The days of cars blocking bus-only lanes may soon be coming to an end.

D.C. and Metro say they will soon start using 140 bus-mounted cameras as an enforcement mechanism for people who drive or park in bus-only lanes throughout the city, though actual fines aren’t expected to start until at least September.

The D.C. Department of Transportation announced this week that the bus-mounted cameras will be put into use starting on July 24, when they will be able to capture the license plates of any cars that drive in or block the network of bus-only lanes intended to improve service on designated Metrobus routes.

Warnings will be mailed out for the first 45 days of the cameras’ use, after which fines will be issued amounting to $100 for unauthorized driving in a bus-only lane or parking in a bus zone, or $200 for parking or standing in a bus lane.

The bus-mounted cameras are part of D.C. and Metro’s new Clear Lanes Project, an initiative to improve bus travel times, in particular on 31 routes that travel through bus lane areas like H and I streets NW in downtown, 14th Street in Columbia Heights, 16th Street NW, M Street SE, Martin Luther King Avenue SE, Pennsylvania Avenue SE, and Minnesota Avenue S.E. (Parking may be allowed in some of the lanes during non-rush hours times; signs will indicate enforcement times.)

“Bus lanes and stops are often blocked by stopped or parked vehicles. When vehicles block bus lanes, this slows down everyone because buses must merge into traffic to navigate around the vehicles blocking the bus lane,” explains Metro.

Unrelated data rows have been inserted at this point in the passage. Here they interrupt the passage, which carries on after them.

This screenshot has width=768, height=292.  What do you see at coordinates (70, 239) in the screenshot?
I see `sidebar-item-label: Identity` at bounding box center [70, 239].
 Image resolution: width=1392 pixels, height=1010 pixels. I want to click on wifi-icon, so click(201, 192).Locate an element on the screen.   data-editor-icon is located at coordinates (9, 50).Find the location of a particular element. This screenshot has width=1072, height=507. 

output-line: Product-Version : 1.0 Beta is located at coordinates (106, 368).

The new program will be a first of its kind in the country to use automated cameras to enforce bus lane and bus stop restrictions, and will further beef up the city’s already extensive network of cameras used to catch drivers who speed, run red lights and stop signs, and make illegal turns on red.

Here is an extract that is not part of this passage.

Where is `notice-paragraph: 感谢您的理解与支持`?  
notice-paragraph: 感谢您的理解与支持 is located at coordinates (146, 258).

But all those cameras have raised a number of concerns, from whether the fines disproportionately impact low-income drivers to if cameras are being used more to generate revenue than they are to promote traffic safety.

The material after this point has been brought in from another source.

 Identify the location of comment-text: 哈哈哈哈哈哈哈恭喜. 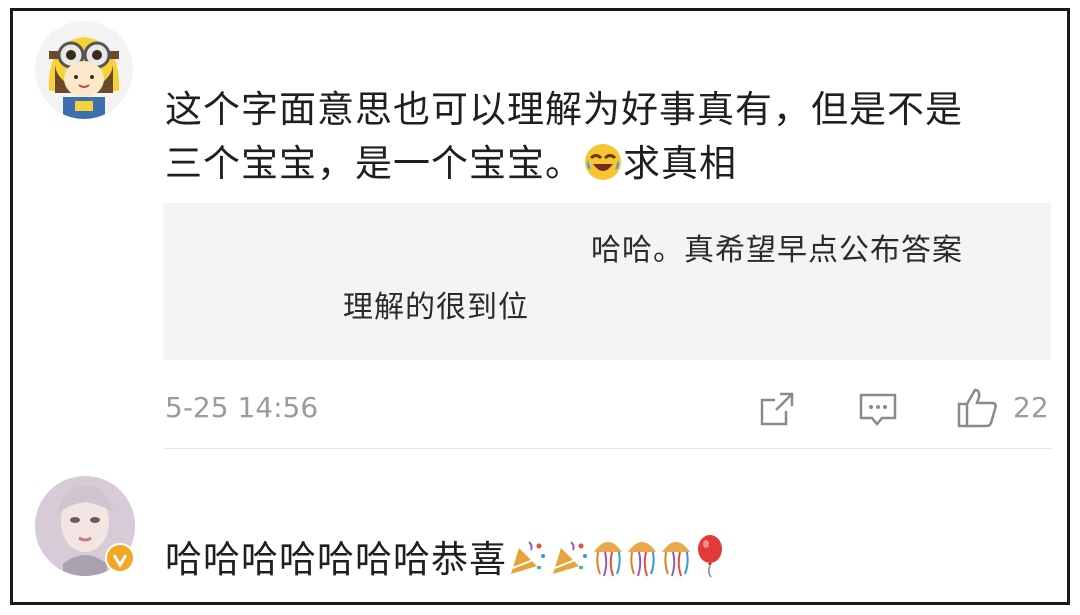
(446, 563).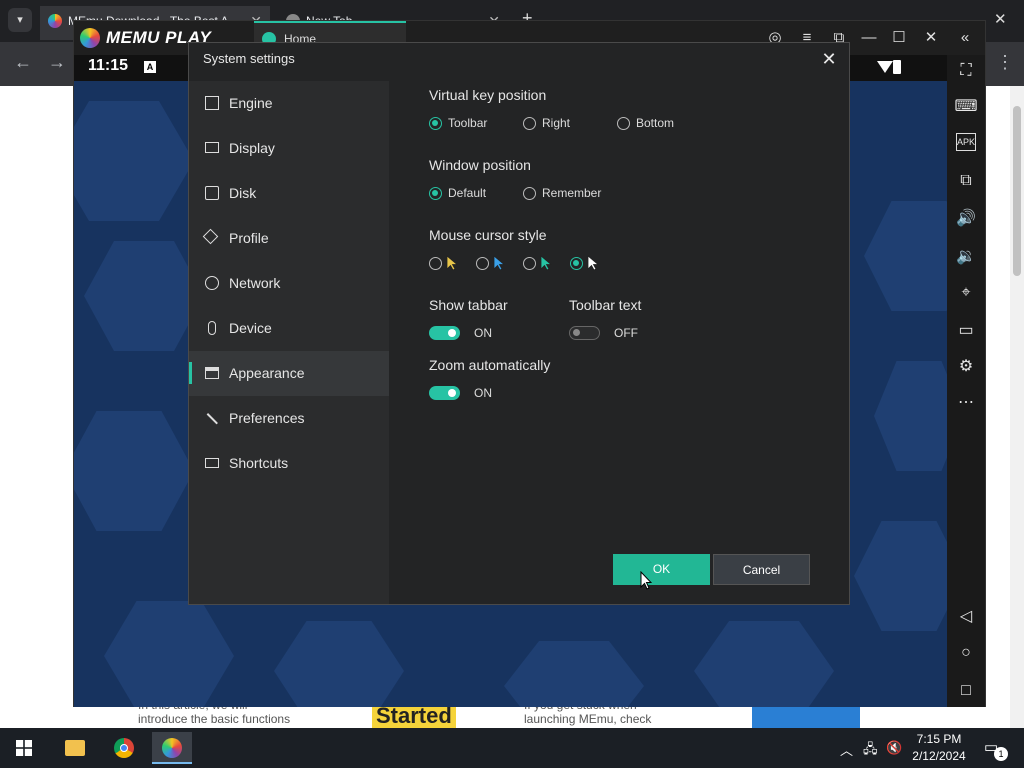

The Urban Institute’s Lindiwe Rennert, a researcher at the institute’s Metropolitan Housing and Communities Policy Center, worried late last week that the new Clear Lanes Project may suffer from similar “equity blind spots” and “could exacerbate inequities by perpetuating racially prejudicial enforcement practices.” She advised D.C. officials to consider decreasing the $200 fine (or otherwise make it income-adjustable), ensure that revenue is used for traffic safety projects, and doing more public outreach so that drivers are fully aware of the tickets to come and the purpose of the bus lanes.

“The program will undergo a familiarization period this summer (those found in violation of lane or stop restrictions will receive a warning by mail), and fines will begin being issued in the fall. However, there’s been no announcement of a broader awareness campaign. Transparency is critical to building the sense of legitimacy needed to gain public support for the program and offers an opportunity to raise public faith in civic agencies beyond the topic of enforcement,” wrote Rennert.

Much like speed and red light cameras, the new bus-mounted cameras will likely face another challenge: because of the lack of a reciprocity agreement with Maryland and Virginia, the city has limited tools to come after non-D.C. drivers who rack up traffic tickets but never pay them.